Y a-t-il des gens qui t’ont marqué dans ce métier ?
Il y en a beaucoup comme par exemple Pierre Bénichou qui m’a beaucoup impressionné. On a eu du mal au départ à s’apprivoiser car on venait de deux milieux différents. Mais j’ai eu la chance de rencontrer des gens que j’admirais lorsque j’étais plus jeune. Jamais alors je n’aurais pensé à les rencontrer, travailler avec eux. Muriel Rubin avec qui j’ai collaboré, jamais je n’aurais pensé que ça puisse arriver un jour. Mais je suis resté ce gamin admiratif qui se dit aujourd’hui : « Tu te rends compte avec qui tu parles ? »
Tu as aussi écrit un livre « Le carnet de vol de Jeanfi »

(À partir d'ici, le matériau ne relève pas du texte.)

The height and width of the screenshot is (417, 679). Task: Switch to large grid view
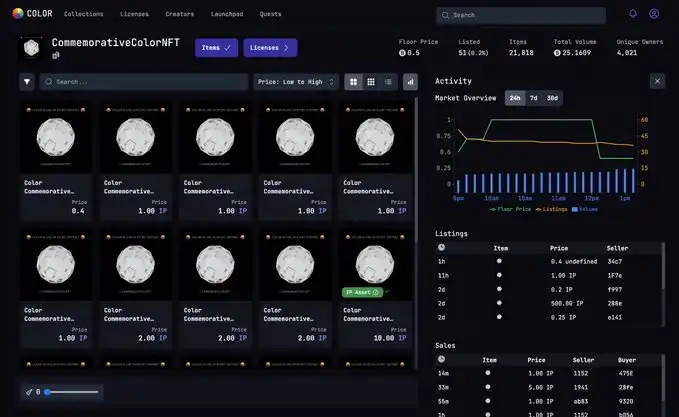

Oui mais c’est surtout, comme son nom l’indique, des anecdotes que j’ai vécu durant mes voyages.
Y aura-t-il une suite ?
Je ne pense pas. S’il y a une prochaine fois, ce sera plutôt une sorte de biographie, mon parcours, mes rêves, ce qui s’est passé dans ma vie…
Il y a donc bientôt Paris ?
Oui, ce sera au Point-Virgule, à partir du 18 janvier, dans la grande salle. C’est là que tout a commencé. Pour moi ça a un côté affectif car je me sens bien dans cette salle. Il y a aussi un côté familial. C’est un peu comme à la maison. C’est pour quatre mois, quatre fois par semaine. Et puis il y aura la tournée avec de grandes salles de 1550 à 3000 personnes. » Et l’on a déjà rendez-vous sur la tournée !
En attendant, il a du taf notre « vieux » comédien et dans dix jours… Joyeux anniversaire au quinquagénaire !!!